● **Aufgaben**
1. Gib aus dem Text über Londoner Stadthäuser den Abschnitt wortgetreu wieder, der mit den Worten „Der Grundbesitzer blieb“ beginnt und mit „dann fertig verkauft.“ endet.
2. Schreibe den Text über Londoner Stadthäuser im Anschluss an seinen letzten Satz weiter.

● **Artikel**
________________________

In Berlin zum Beispiel, aber auch in anderen Städten, versucht man sich ja gerade wieder an dieser Typologie und stellt dann aber fest, dass dabei eben nicht diese geschlossenen Bilder entstehen, wie wir sie aus London können, sondern eher so eine Art Architekturzoo. Hier haben wir so eine sehr schöne geschlossene Fassade und das, das so ist, das liegt daran,
dass eben diese Rheinhäuser oder Stadthäuser nicht das Produkt von individuellen Bauherren waren, die sich da verwirklicht haben und dann auf wunderbare Weise quasi nebenbei so ganz geschmackvoll geschlossene Fassaden erzeugt haben, sondern dass diese Quartiere das Ergebnis von kommerzieller Stadtentwicklung sind.
Im London waren schon im 17. Jahrhundert, also eigentlich nach dem großen Brand, kommerzielle Projektentwickler und Bauunternehmer aktiv, die sich, da haben wir auch schon von gehört, in diesem komplizierten System von Estates und Freehold und Leasehold die Entwicklung von den Stadtquartieren aufteilten.
Der Grundbesitzer blieb dabei immer Eigentümer von dem Grundstück und kriegte auch dann, wenn das Haus fertig war, von den Bewohnern die ganze Zeit Miete und der Bauunternehmer hat diese Häuser gebaut und dann fertig verkauft.
Wenn dann so ein Erbpachtvertrag, was dieser Leasehold im Prinzip ist, auslief, dann fielen die Häuser zurück an den Grundeigentümer und der konnte sie dann weiter nutzen oder auch das Ganze neu entwickeln. Also es ist wichtig im Kopf zu behalten, kommerzielle Stadtentwicklung gewerbsmäßig organisiert.

________________________

● **Angezeigte Daten**
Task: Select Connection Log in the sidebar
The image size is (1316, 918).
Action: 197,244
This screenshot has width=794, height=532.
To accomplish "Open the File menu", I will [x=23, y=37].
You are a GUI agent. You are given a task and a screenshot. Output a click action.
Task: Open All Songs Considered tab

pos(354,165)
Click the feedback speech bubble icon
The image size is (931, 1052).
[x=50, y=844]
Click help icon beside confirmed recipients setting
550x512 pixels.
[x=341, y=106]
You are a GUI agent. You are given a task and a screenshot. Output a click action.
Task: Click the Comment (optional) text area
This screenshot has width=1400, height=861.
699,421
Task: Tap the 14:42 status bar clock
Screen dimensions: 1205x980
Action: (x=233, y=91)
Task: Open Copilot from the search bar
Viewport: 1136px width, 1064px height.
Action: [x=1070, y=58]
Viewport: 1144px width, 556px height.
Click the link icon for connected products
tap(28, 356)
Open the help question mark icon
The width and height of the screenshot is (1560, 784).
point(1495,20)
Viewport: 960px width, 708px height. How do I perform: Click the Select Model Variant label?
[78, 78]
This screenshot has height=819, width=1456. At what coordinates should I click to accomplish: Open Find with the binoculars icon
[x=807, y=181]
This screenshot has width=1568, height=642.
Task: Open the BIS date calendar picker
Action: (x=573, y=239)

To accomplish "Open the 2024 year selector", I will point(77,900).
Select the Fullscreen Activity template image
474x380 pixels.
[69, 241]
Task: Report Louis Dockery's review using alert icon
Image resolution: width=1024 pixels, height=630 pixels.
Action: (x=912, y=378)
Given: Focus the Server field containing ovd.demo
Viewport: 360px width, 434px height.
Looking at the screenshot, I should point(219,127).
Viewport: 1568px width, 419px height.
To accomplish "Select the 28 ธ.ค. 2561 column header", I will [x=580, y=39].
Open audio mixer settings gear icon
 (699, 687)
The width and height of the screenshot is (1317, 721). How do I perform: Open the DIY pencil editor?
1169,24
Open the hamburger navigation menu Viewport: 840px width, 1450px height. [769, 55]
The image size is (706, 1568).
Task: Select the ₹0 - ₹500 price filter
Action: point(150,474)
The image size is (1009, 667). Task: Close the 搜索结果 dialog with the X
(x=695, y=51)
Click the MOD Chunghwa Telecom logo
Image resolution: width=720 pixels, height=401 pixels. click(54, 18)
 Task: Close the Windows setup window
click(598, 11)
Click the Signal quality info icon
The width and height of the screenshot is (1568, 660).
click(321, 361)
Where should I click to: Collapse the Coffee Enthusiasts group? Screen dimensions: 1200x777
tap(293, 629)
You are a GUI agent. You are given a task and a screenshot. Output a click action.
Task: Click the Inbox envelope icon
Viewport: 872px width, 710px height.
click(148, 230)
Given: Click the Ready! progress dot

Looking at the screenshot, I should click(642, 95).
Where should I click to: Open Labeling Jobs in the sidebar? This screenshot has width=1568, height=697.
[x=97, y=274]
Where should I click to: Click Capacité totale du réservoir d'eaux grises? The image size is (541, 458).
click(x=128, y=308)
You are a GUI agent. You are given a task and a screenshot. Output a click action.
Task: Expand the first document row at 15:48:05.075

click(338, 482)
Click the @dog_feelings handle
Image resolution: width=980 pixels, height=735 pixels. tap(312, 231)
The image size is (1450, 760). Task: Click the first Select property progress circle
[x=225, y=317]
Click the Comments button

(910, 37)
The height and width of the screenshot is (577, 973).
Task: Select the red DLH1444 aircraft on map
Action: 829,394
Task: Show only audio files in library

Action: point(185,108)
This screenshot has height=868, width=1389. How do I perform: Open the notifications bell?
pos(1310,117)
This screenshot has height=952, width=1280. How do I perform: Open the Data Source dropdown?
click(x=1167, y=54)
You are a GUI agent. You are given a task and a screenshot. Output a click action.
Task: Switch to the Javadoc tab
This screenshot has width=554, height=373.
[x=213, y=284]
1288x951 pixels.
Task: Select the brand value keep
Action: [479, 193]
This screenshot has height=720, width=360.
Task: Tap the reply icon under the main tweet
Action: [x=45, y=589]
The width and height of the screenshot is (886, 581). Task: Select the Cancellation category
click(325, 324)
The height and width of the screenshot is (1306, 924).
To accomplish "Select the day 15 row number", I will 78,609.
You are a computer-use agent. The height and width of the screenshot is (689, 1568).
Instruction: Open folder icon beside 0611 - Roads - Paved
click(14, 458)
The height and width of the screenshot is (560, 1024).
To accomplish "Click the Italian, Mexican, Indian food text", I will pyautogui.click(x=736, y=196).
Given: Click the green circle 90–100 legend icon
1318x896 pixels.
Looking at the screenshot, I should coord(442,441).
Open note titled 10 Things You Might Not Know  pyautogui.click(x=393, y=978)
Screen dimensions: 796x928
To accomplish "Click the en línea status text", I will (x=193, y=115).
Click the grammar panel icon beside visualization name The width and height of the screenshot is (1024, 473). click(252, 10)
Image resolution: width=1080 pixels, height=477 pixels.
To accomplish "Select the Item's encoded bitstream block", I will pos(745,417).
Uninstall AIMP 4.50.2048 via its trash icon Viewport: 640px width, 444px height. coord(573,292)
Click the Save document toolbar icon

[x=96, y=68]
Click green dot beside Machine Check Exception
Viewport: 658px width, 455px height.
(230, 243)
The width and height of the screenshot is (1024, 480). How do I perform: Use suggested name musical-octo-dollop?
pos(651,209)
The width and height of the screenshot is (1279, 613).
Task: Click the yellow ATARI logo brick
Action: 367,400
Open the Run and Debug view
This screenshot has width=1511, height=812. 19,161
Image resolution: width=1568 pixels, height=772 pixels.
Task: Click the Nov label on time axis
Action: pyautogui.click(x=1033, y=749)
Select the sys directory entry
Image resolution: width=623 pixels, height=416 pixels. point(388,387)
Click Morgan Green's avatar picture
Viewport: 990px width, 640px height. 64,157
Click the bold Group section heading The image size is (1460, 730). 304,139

________________________

● **Antworten je Aufgabe**
1.
Der Grundbesitzer blieb dabei immer Eigentümer von dem Grundstück und kriegte auch dann, wenn das Haus fertig war, von den Bewohnern die ganze Zeit Miete und der Bauunternehmer hat diese Häuser gebaut und dann fertig verkauft.

2.
Die Projektentwickler haben dann auch immer gleiche Typen von Häusern gebaut. Wenn man sich diese Fassade anschaut, dann sieht das eigentlich insgesamt aus wie so eine Art Landhaus oder Schlösschen mit so einem Mittelteil. In Wirklichkeit sind es aber tatsächlich gleiche Reihenhäuser, die ihre Bedeutung genau daraus ziehen,
dass sie eben nicht individuell erkennbar sind, sondern so eine Großform bilden, die dann eben diese Anmutung von Schloss haben kann, was ein einzelnes Haus ja nie geschafft hätte. Was man dabei auch im Kopf haben muss, ist, dass die Bauunternehmer, die diese Häuser dann gebaut und verkauft haben, schon damals nicht immer die besten Baumaterialien verwendet haben.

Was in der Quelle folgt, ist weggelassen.